- _Instruction_:
Please render the records below as a JSON list of strings, with one string for each line and blank lines omitted.

- _Data for the task_:

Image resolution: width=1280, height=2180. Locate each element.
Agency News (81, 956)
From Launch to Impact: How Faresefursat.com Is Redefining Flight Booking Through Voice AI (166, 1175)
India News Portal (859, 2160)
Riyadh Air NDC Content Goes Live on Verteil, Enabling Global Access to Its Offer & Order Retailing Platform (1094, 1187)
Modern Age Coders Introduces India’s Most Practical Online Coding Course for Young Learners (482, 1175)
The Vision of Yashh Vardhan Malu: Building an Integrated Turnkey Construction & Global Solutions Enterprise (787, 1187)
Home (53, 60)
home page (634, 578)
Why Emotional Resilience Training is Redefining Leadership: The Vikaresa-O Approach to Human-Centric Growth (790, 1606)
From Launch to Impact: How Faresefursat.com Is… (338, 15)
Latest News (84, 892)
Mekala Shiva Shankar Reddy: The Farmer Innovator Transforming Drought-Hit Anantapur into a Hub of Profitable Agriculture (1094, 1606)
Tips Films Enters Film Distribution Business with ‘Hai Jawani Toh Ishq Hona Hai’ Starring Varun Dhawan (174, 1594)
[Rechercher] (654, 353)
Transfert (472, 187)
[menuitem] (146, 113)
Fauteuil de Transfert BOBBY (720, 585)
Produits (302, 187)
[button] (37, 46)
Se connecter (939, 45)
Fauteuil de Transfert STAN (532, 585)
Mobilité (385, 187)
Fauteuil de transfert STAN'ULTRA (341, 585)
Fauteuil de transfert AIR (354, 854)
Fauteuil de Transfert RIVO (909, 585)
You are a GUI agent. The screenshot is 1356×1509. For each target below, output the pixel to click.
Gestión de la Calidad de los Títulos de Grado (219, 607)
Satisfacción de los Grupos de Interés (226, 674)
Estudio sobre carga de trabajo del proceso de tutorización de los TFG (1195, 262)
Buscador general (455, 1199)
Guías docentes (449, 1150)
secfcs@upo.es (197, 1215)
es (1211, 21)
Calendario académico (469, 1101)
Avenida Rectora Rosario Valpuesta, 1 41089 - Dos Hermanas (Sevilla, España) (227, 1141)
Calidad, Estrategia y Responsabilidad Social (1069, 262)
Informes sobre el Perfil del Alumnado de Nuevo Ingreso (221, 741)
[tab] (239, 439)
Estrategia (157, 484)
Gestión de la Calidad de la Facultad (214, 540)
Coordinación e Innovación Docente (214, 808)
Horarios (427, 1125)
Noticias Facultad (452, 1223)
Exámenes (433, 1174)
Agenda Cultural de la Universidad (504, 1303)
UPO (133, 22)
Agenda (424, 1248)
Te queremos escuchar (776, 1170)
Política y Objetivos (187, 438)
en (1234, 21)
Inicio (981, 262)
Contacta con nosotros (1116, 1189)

- _Answer for this exercise_:
[
  "Image resolution: width=1280, height=2180. Locate each element.",
  "Agency News (81, 956)",
  "From Launch to Impact: How Faresefursat.com Is Redefining Flight Booking Through Voice AI (166, 1175)",
  "India News Portal (859, 2160)",
  "Riyadh Air NDC Content Goes Live on Verteil, Enabling Global Access to Its Offer & Order Retailing Platform (1094, 1187)",
  "Modern Age Coders Introduces India’s Most Practical Online Coding Course for Young Learners (482, 1175)",
  "The Vision of Yashh Vardhan Malu: Building an Integrated Turnkey Construction & Global Solutions Enterprise (787, 1187)",
  "Home (53, 60)",
  "home page (634, 578)",
  "Why Emotional Resilience Training is Redefining Leadership: The Vikaresa-O Approach to Human-Centric Growth (790, 1606)",
  "From Launch to Impact: How Faresefursat.com Is… (338, 15)",
  "Latest News (84, 892)",
  "Mekala Shiva Shankar Reddy: The Farmer Innovator Transforming Drought-Hit Anantapur into a Hub of Profitable Agriculture (1094, 1606)",
  "Tips Films Enters Film Distribution Business with ‘Hai Jawani Toh Ishq Hona Hai’ Starring Varun Dhawan (174, 1594)",
  "[Rechercher] (654, 353)",
  "Transfert (472, 187)",
  "[menuitem] (146, 113)",
  "Fauteuil de Transfert BOBBY (720, 585)",
  "Produits (302, 187)",
  "[button] (37, 46)",
  "Se connecter (939, 45)",
  "Fauteuil de Transfert STAN (532, 585)",
  "Mobilité (385, 187)",
  "Fauteuil de transfert STAN'ULTRA (341, 585)",
  "Fauteuil de transfert AIR (354, 854)",
  "Fauteuil de Transfert RIVO (909, 585)",
  "You are a GUI agent. The screenshot is 1356×1509. For each target below, output the pixel to click.",
  "Gestión de la Calidad de los Títulos de Grado (219, 607)",
  "Satisfacción de los Grupos de Interés (226, 674)",
  "Estudio sobre carga de trabajo del proceso de tutorización de los TFG (1195, 262)",
  "Buscador general (455, 1199)",
  "Guías docentes (449, 1150)",
  "secfcs@upo.es (197, 1215)",
  "es (1211, 21)",
  "Calendario académico (469, 1101)",
  "Avenida Rectora Rosario Valpuesta, 1 41089 - Dos Hermanas (Sevilla, España) (227, 1141)",
  "Calidad, Estrategia y Responsabilidad Social (1069, 262)",
  "Informes sobre el Perfil del Alumnado de Nuevo Ingreso (221, 741)",
  "[tab] (239, 439)",
  "Estrategia (157, 484)",
  "Gestión de la Calidad de la Facultad (214, 540)",
  "Coordinación e Innovación Docente (214, 808)",
  "Horarios (427, 1125)",
  "Noticias Facultad (452, 1223)",
  "Exámenes (433, 1174)",
  "Agenda Cultural de la Universidad (504, 1303)",
  "UPO (133, 22)",
  "Agenda (424, 1248)",
  "Te queremos escuchar (776, 1170)",
  "Política y Objetivos (187, 438)",
  "en (1234, 21)",
  "Inicio (981, 262)",
  "Contacta con nosotros (1116, 1189)"
]